Content Delivery Networks

Fastly is describing the need for Stale-while-revalidate as following:

Certain pieces of content can take a long time to generate. Once the content is cached it will be served quickly, but the first user to try and access it will pay a penalty.

And while Cloudflare might be the first CDN to think about and their users asking for a SWR feature, Cloudflare didn't see a chance of supporting Stale While Revalidate caching strategy just yet because of internal technical debt.

SWR challenges

But despite the webworker's stale-while-revalidate caching strategy, it could lead to more issues and race conditions, as references to static resources -especially JS and CSS files- will often change as well. So as a result, this caching strategy might only help ourliers, such as TTFB experiences at the 95th percentile.

Reducing CDN locations

We all know that the short the distance is between a user and server dealing with the request, the higher the chance of an improved TTFB. This especially becomes important when dealing with an international audience.

And maybe you've actually picked a CDN based on its geographical coverage, as a more international audience could mean you want to choose a CDN with more Point of Presence (PoP) locations to increase the likelihood of a server being close to the visitor.

More CDN locations means lower cache hit ratio

However, more locations also means more servers that need to have a cache available to benefit from server side caching. But as your requests are now divided by maybe 5 servers, this means 5 times higher chance of a visitor not receiving a copy, as each server works independently, and will all only fetch a response and cache it when a request comes in. But the more you're invalidating a cache for whatever reasons, the more often a page has to be cached yet again.

It could then actually lead to less visitors benefitting from a cached version and thus a lower cache hit ratio. Reducing the amount of servers won't magically improve your server response time and TTFB, as it still is a combination of factors. My advice is to monitor TTFB across real users and experiment with the amount of servers.

Dynamic rendering

Frequently changing contents are responsible for frequently invalidating cached contents. So that's then your number one cache-hit ratio bottleneck. Increasing the cache hit ratio will increase TTFB amongst more users, instead of only the ones that were lucky enough to run into a cache hit.

Critical versus less-critical

How to fight this? Get rid of frequently changing contents. But you obviously want to show recent prices and stock information. But at the same time, such information might not always be the most important part of a webpage. In the case of a product detail page, the title and image is more important. You still want the product price or rating to show up very fast, but it just isn't as critical towards perceived performance.

Move rendering from server to client

As part of a dynamic rendering strategy, you could choose to render those parts using JavaScript. By using API requests, you could fetch detailed information of a product and render it client side.
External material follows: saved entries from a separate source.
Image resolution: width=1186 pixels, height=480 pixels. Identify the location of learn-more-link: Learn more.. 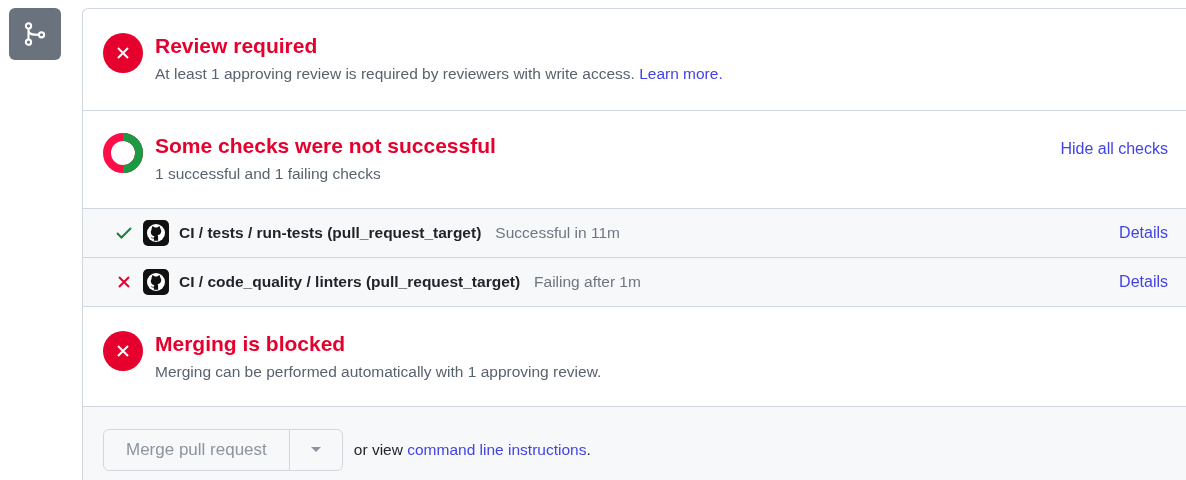
(681, 74).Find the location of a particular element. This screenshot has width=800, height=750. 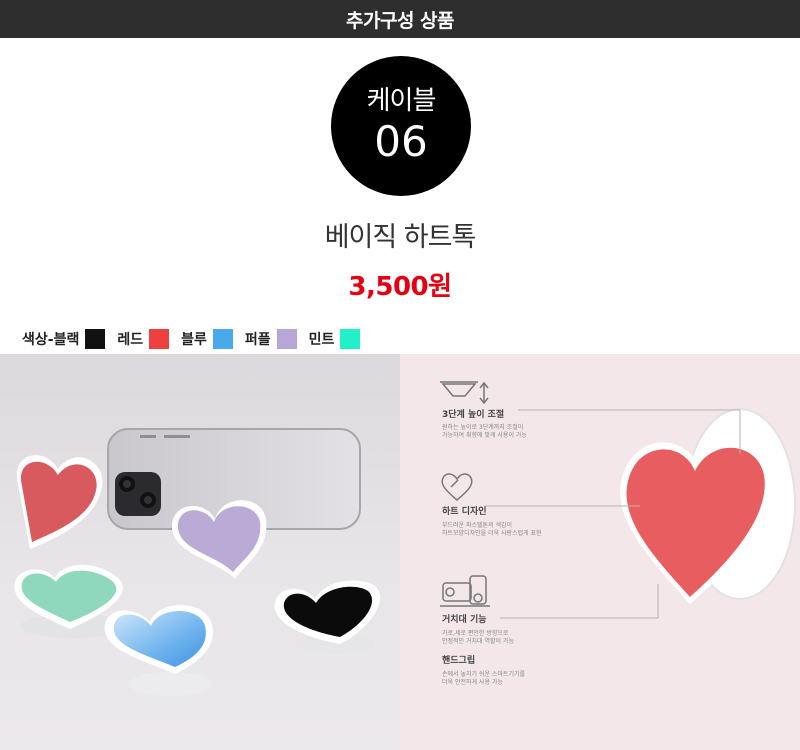

color-option-label: 퍼플 is located at coordinates (258, 340). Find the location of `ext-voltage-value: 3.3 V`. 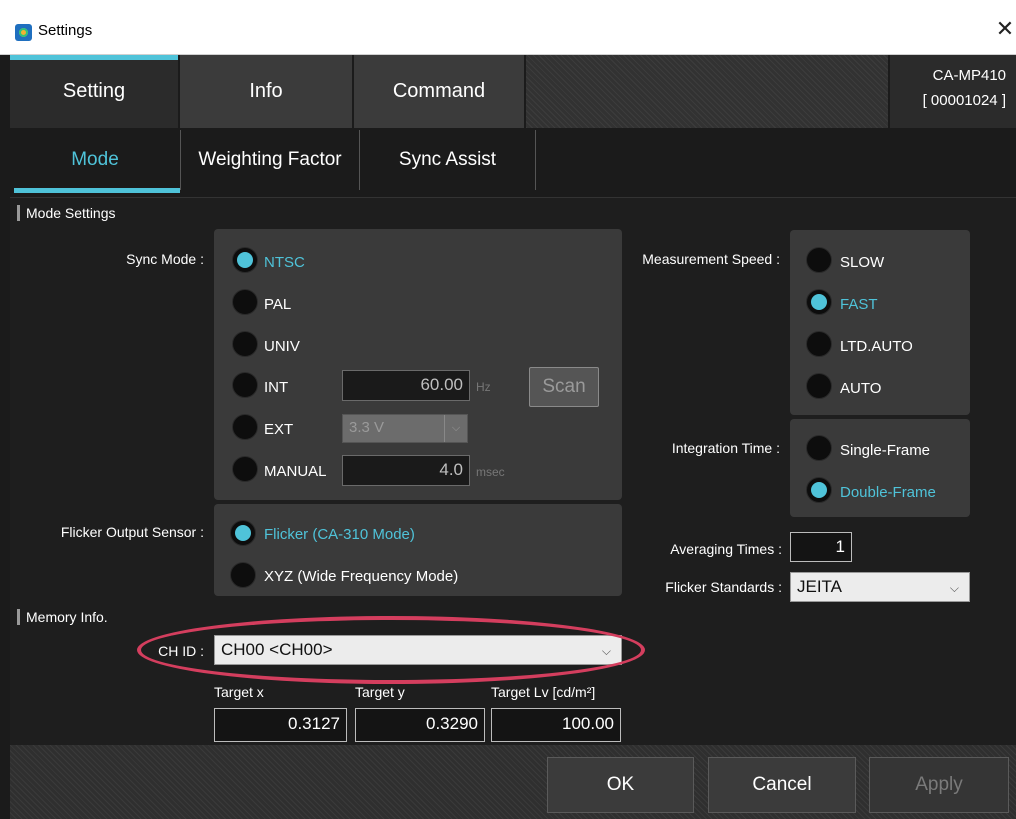

ext-voltage-value: 3.3 V is located at coordinates (367, 428).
Be sure to preserve the amount of spaces needed to display dynamically rendered contents to prevent you from running into layout shifting issue.

One example is an overall product rating number. Or all individual reviews of a product. One could use a cronjob to fetch and save the information so that it doesn't need to be done each time the page itself is being requested. Or just choose to fully fetch product review information client side.

By splitting up rendering tasks into server side and client side rendering:

  • generating the boilerplate HTML doesn't depend on frequently changing data anymore;
  • a cached version of a page can then be re-used more often;
  • which will increase the cache-hit ratio and reduce server response time for a wider range of visitors.

Traffic from ads and campaigns

There are other ways to improve cache hit ratio. One that I discussed before is looking out for common query strings that won't actually change any contents, but might be considered a new request based on the para­meters. When already using Varnish, Cloudflare or other solutions for server side caching, be sure to ignore campaign and ads related query string para­meters.